Here is an example of (pretty bad but simple) 32-bit random generator (written in C):
uint32_t seed = 0xD1263AA2;
uint32_t customRandom() {
uint32_t old = seed;
seed = (uint32_t)(((uint64_t)seed * 0x2E094C40) >> 24);
return old;
}
void generateValues(uint32_t* arr, size_t size) {
for(size_t i=0 ; i<size ; ++i)
arr[i] = customRandom();
}
If you run this example in sequential (see the result here), the state seed
will likely be stored in the memory hierarchy using mainstream compilers (ie. GCC and Clang). This 32-bit block of memory will be read/written in the L1 cache which is very close to the core executing the code.
When you parallelize the loop naively, using for example #pragma omp parallel for
in OpenMP, the state is read/written concurrently by multiple threads. There is a race condition: the state value seed
can be read by multiple thread in parallel and be written in parallel. Consequently, the same value can be generated by multiple threads while the results are supposed to be random. Race condition are bad and must be fixed. You can fix that using a thread-local state here.

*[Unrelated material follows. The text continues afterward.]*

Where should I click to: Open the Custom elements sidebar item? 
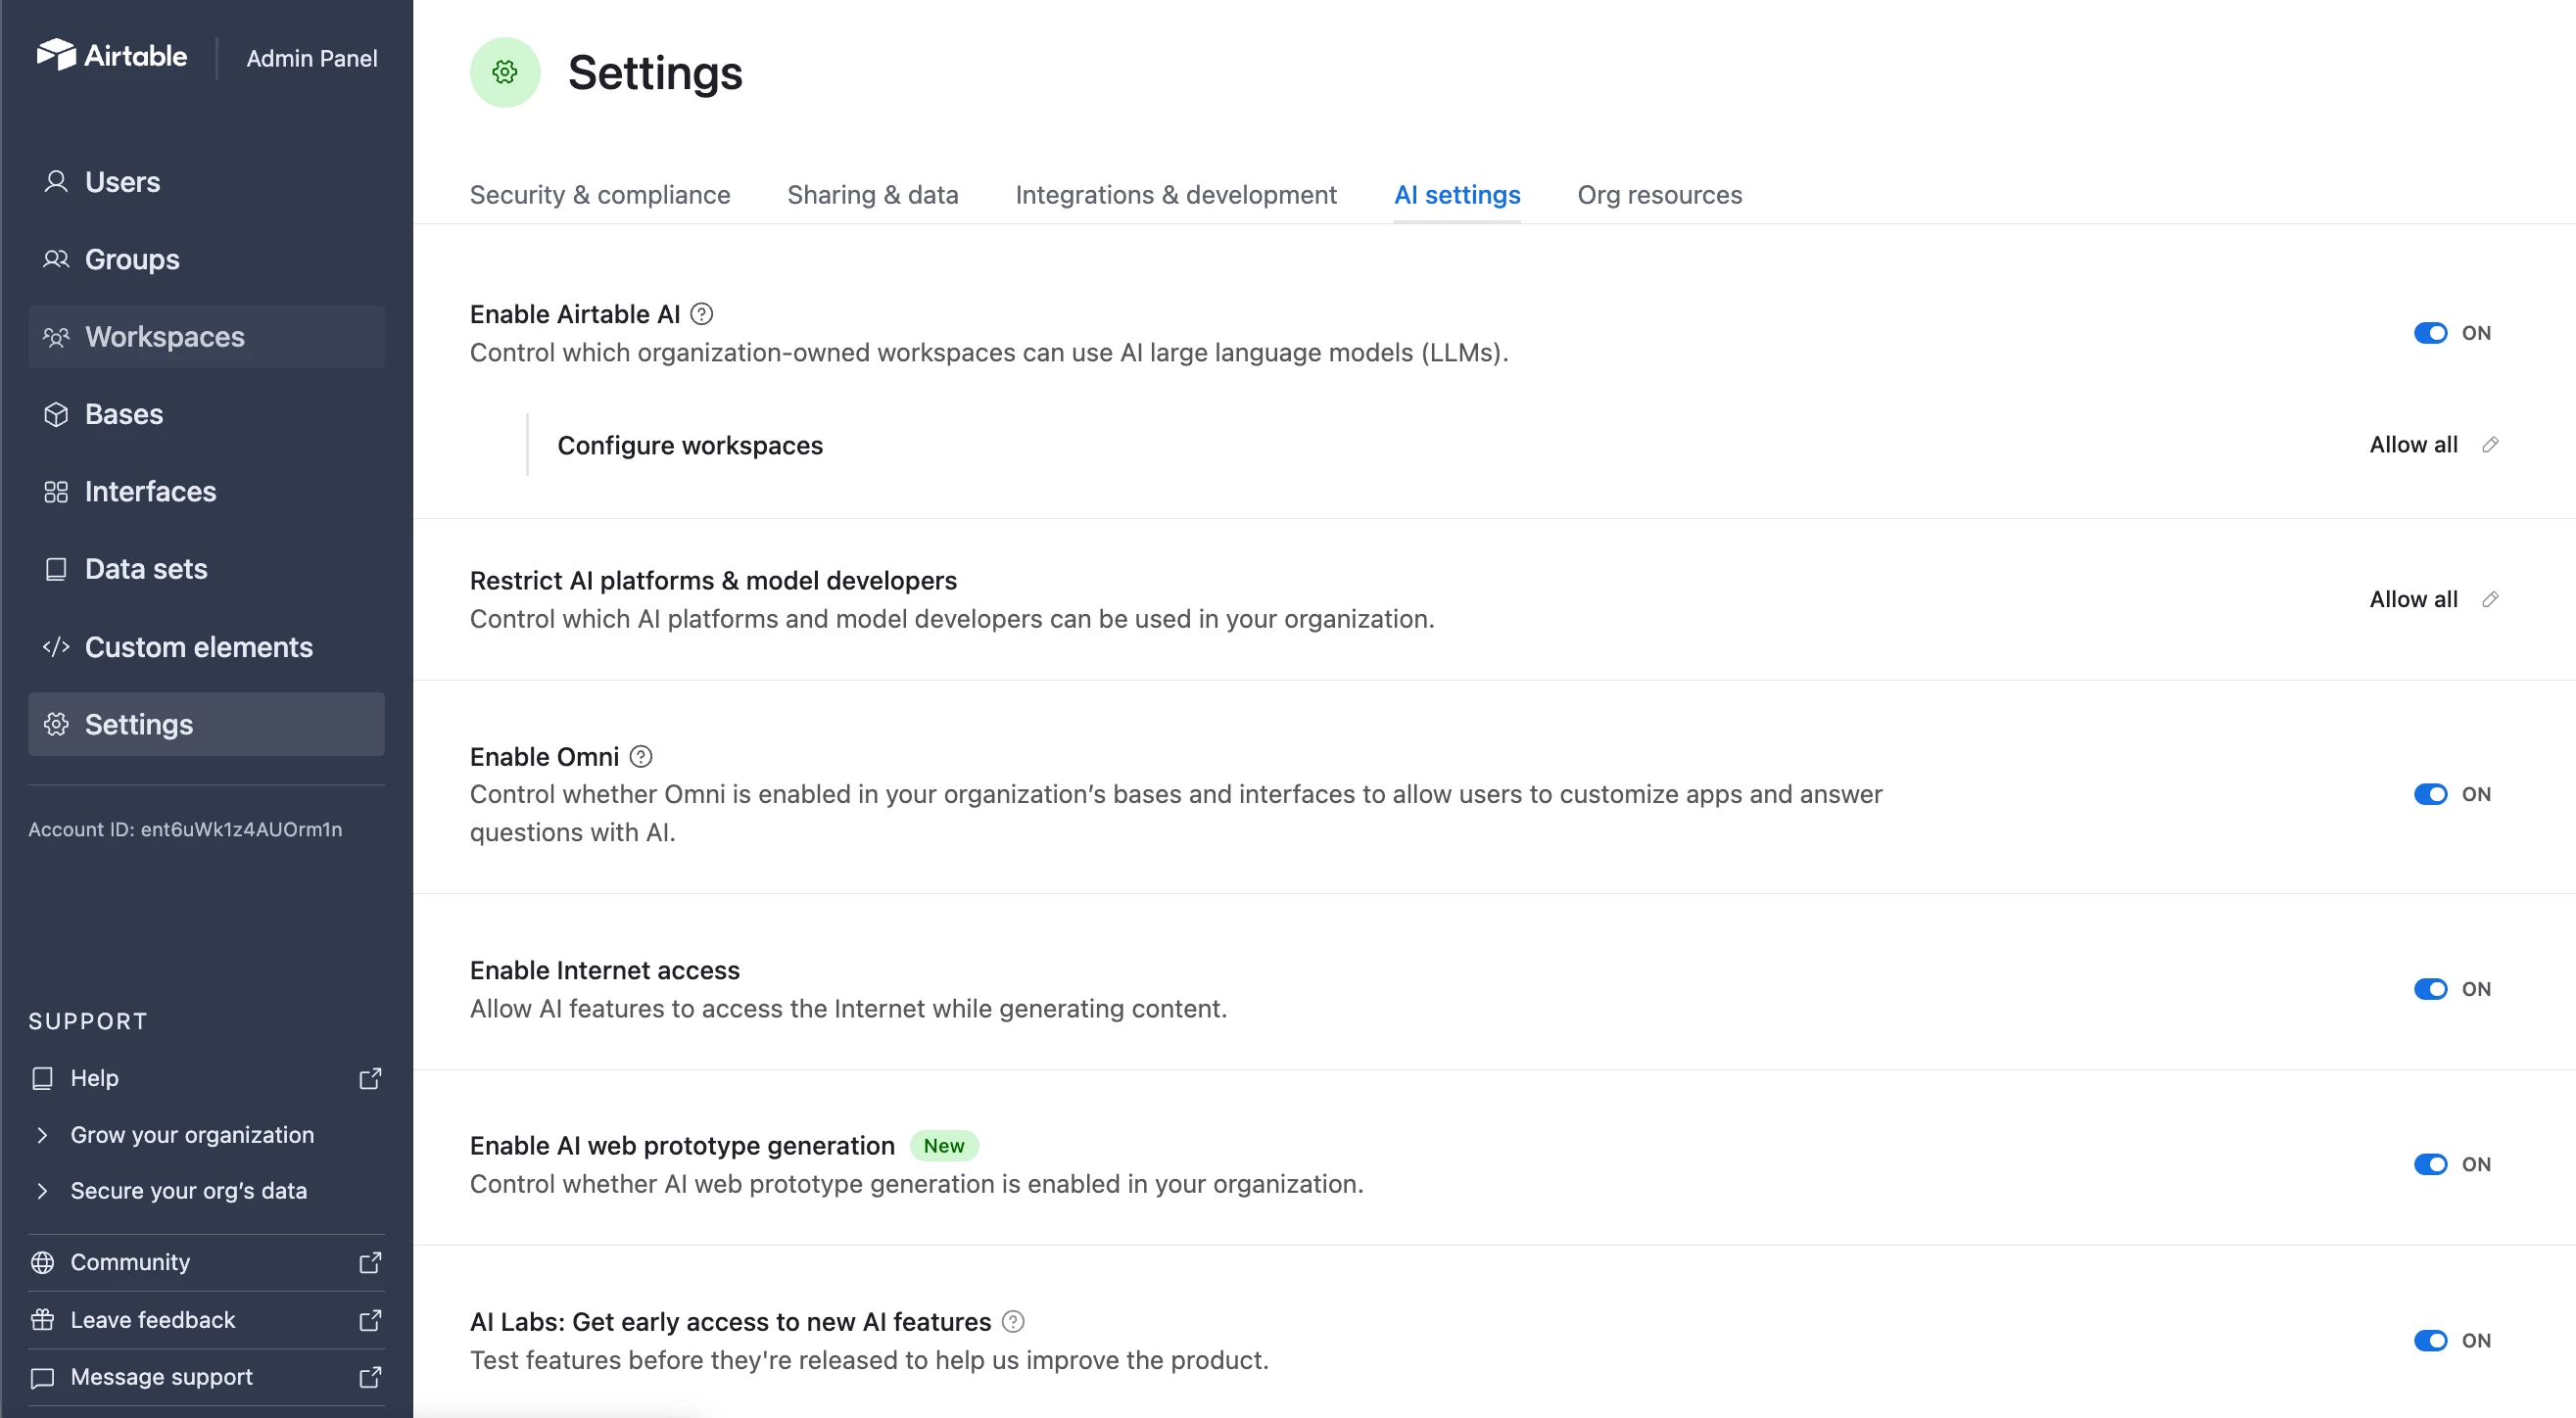click(x=198, y=647)
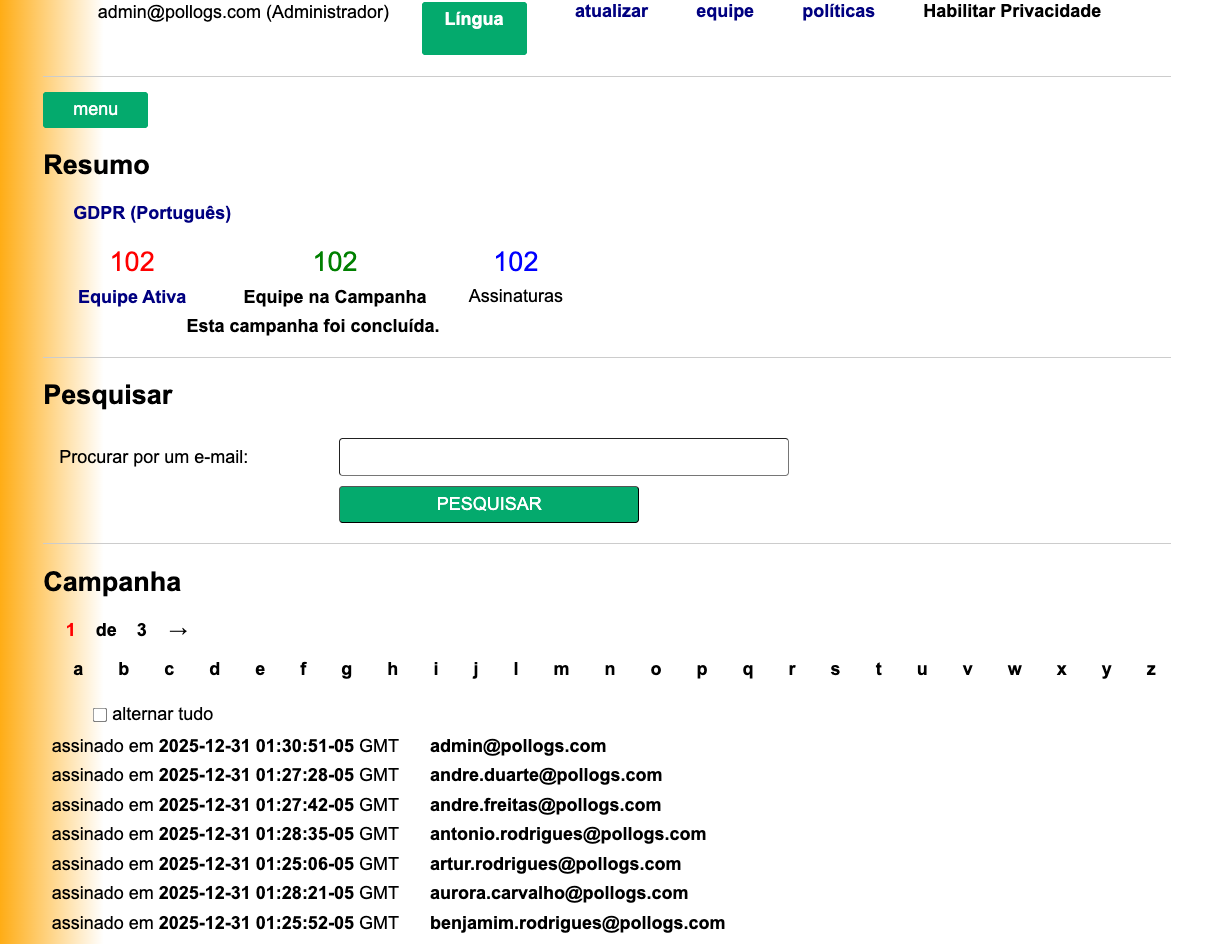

Assuming you do not fix the code because you want to understand the impact of the race condition on the resulting performance of this code, you should see a performance drop in parallel. The issue comes from the cache coherence protocol used by x86 mainstream processors. Indeed, seed
is shared between all the threads executed on each core so the processor will try to synchronize the cache of the core so they are kept coherent. This process is very expensive (much slower than reading/writing in the L1 cache). More specifically, when a thread on a given core write in seed
, the processor invalidate the seed
stored in all the other threads located in the caches of the other cores. Each thread must then fetch the updated seed
(typically from the much slower L3 cache) when seed
is read. You can find more information here.
Upvotes: 2